• [Bagian Dokumen]:
──────────────────────────────

BELAJAR DARI PRABU SABAKINGKING
Bung
Karno pernah berkata, "Jas Merah". Jas Merah merupakan akronim dari
"Jangan Sekali-kali Melupakan Sejarah". Ya, akronim ini begitu
familiar di masyarakat Indonesia. Siapa yang tidak kenal Bung Karno? Akronim
atau Slogan ini kemudian mengilhami saya dalam menulis topik berkaitan dengan
lomba menulis tentang Banten.
Banten
merupakan provinsi yang baru 18 tahun beridiri, dengan luas wilayah 9160 km2.
Dengan komposisi penduduknya Sunda (36%), Jawa (28%),Banten (21%), Betawi (9%),
Lain-lain (4%), Tionghoa (2%).
Sebagian besar anggota masyarakat memeluk agama Islam dengan semangat religius
yang tinggi, tetapi pemeluk agama lain dapat hidup berdampingan dengan damai.
Potensi,
dan kekhasan budaya masyarakat Banten, antara lain seni bela diri silat, Debus,
Rudad, Umbruk, Tari Saman, Tari Topeng, Tari Cokek, Dog-dog, Palingtung, dan
Lojor. Di samping itu juga terdapat peninggalan warisan leluhur antara lain
Masjid Agung Banten Lama, Keraton Kaibon, dan masih banyak peninggalan lain
Banten pra-Islam
sampai Banten pasca-Islam.
Kesultanan Banten pernah mencapai puncak kejayaan di
bawah pemerintahan Sultan Maulana Hasanudin sekitar tahun 1552-1570 M. Pada
masa itu Banten menjadi negeri mandiri dengan pelabuhan Karangantu sebagai daya
tarik perekonomian yang mampu memberikan efek positif kesejahteraan
perekonomian rakyat Banten. Masyarakat sejak dahulu dikenal sebagai masyarakat
yang religius, selalu memegang teguh agama Islam dalam segala aspek terutama
aspek sosialnya. Agama Islam bukan saja memiliki fungsi sebagai agama yang
bersifat vertikal selalu berhubungan dengan Tuhan YME, namun juga sebagai agama
yang bersifat horizontal yang selalu mengilhami konsep-konsep berhubungan
sosial kemanusian.

──────────────────────────────

• [Soal Singkat]:
Lanjutkan tulisan tentang sejarah dan budaya Banten di atas, dimulai setelah kalimat terakhirnya.

──────────────────────────────

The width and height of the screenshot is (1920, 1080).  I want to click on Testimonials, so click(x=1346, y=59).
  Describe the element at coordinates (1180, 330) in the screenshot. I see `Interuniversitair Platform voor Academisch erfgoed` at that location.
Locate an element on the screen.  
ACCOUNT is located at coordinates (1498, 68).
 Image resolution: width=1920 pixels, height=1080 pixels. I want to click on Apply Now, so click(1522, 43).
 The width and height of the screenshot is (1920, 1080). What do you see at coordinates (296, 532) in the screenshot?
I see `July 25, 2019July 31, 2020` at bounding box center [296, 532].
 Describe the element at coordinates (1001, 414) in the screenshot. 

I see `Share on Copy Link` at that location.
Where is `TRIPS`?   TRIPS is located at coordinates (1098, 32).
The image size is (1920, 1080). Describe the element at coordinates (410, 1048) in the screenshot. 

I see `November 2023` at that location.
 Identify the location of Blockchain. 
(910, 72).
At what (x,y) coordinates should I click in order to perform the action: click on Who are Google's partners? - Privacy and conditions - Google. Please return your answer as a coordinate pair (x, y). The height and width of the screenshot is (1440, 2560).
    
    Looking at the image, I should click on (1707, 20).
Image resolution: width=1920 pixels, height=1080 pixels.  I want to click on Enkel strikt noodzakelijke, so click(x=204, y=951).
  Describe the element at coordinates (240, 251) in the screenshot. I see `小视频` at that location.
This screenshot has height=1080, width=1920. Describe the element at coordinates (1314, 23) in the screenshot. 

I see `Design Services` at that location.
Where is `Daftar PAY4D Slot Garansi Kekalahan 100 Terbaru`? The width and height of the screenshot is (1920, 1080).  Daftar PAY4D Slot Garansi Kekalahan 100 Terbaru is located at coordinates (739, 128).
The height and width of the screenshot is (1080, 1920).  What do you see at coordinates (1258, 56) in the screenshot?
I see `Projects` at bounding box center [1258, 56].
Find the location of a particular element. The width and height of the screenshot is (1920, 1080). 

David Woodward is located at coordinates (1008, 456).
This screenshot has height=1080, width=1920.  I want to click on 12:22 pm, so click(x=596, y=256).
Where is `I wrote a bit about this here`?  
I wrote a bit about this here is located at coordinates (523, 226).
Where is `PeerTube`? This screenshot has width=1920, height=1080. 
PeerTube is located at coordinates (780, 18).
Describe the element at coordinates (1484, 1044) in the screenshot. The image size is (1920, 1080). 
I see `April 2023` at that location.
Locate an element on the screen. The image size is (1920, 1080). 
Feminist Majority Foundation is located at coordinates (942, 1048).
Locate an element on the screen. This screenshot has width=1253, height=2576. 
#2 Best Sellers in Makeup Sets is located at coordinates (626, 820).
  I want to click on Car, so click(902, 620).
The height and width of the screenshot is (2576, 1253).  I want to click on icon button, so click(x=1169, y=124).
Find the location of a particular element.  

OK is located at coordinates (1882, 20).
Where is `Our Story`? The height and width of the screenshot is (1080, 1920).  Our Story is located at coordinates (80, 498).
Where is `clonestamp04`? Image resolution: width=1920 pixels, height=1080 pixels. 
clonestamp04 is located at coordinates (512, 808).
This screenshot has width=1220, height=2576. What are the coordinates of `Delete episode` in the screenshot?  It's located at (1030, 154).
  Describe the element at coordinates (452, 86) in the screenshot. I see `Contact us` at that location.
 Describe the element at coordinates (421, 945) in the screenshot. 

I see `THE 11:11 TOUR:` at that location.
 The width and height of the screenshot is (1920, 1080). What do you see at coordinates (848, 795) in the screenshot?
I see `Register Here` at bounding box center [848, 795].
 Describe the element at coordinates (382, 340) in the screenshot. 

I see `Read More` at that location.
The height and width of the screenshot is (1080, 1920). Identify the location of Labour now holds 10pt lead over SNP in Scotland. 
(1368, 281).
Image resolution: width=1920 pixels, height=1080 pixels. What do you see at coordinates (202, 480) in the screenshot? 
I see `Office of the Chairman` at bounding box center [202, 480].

──────────────────────────────

• [Hasil di Bawah]:
Dari
beberapa literatur menyebutkan saat Sultan Maulana Hasanudin memimpin
Kesultanan Banten, wilayah Kesultanan Banten dikenal sebagai wilayah yang aman
karena beliau berhasil menerapkan strategi pemerintahan yang tepat, yaitu
dengan cara adanya harmonisasi beberapa bidang.
Sultan Maulana Hasanudin berhasil mengislamkan
hampir keseluruhan wilayah Banten. Namun uniknya, Sultan memiliki
kebijaksanaan dan tidak memaksakan kehendak diri untuk mengislamkan bagi masyarakat yang tetap berpegang teguh dengan
ajarannya. Kebijaksanaan itu terlihat dari masih terdapatnya suku Baduy sampai
saat ini. Suku
Baduy tinggal di kawasan Cagar
Budaya Pegunungan Kendeng seluas 5.101,85 hektare di daerah Kanekes, Kecamatan
Leuwidamar, Kabupaten Lebak. Masyarakat Baduy
merupakan dahulunya bagian dari Kerajaan Sunda Padjajaran yang menolak
Islamisasi dan melarikan diri ke daerah pegunungan. Perkampungan
masyarakat Baduy umumnya terletak di daerah aliran Sungai
Ciujung di Pegunungan Kendeng. Daerah ini dikenal sebagai wilayah tanah titipan
dari nenek moyang, yang harus dipelihara, dan dijaga baik-baik, tidak boleh
dirusak.
Selain
masyarakat adat Baduy, Sultan Maualan Hasanudin juga memiliki toleransi tinggi
terhadap semua golongan dan agama. Masyarakat yang menganut agama Cina-Budha
juga hidup rukun di sekitar areal keraton kesultanan. Bahkan yang paling
membuat saya salut dengan Sultan Maulana Hasanudin yakni kebijakannya membuat
rumah ibadah bagi penganut agama Budha-China yang diberi nama Klenteng
Avalokitesvara yang terletak di Kampung Pecinaan [Awalnya]. Sultan juga
memperistri seorang dari China-Budha. Ini menunjukkan bahwa Sultan Maulana
Hasanudin menjunjung tinggi keragaman sesama mahluk ciptaan Allah.
Banten juga memiliki semboyan “Gawe
Kuta Baluwarti Bata Kalawan Kawis”. Semboyan
ini tentunya berdasar pada pembangunan keraton dan benteng sekitar keraton yang
menggunakan batu bata dan karang. Pada masa pemerintahan Sultan Maulana
Hasanudin benteng pertahanan Surosowan begitu digdaya dan kokok mengahdapi
serangan musuh. Tidak hanya bertahan dengan mengandalkan benteng, Sultan juga
berjasa dalam memperluas wilayah kerajaan dengan ekspansi kekuasaan ke daerah
Lampung.
“Gawe
Kuta Baluwarti Bata Kalawan Kawis” yang berarti membangun kota dengan batu bata
dan karang juga turut andil dalam memaknai dinamika kehidupan masyarakat
Banten. Tidak hanya membangun secara lahiriah saja, tetapi batiniah masyarakat
Banten sejak dahulu sudah dikuatkan melalui pondasi agama yang kental.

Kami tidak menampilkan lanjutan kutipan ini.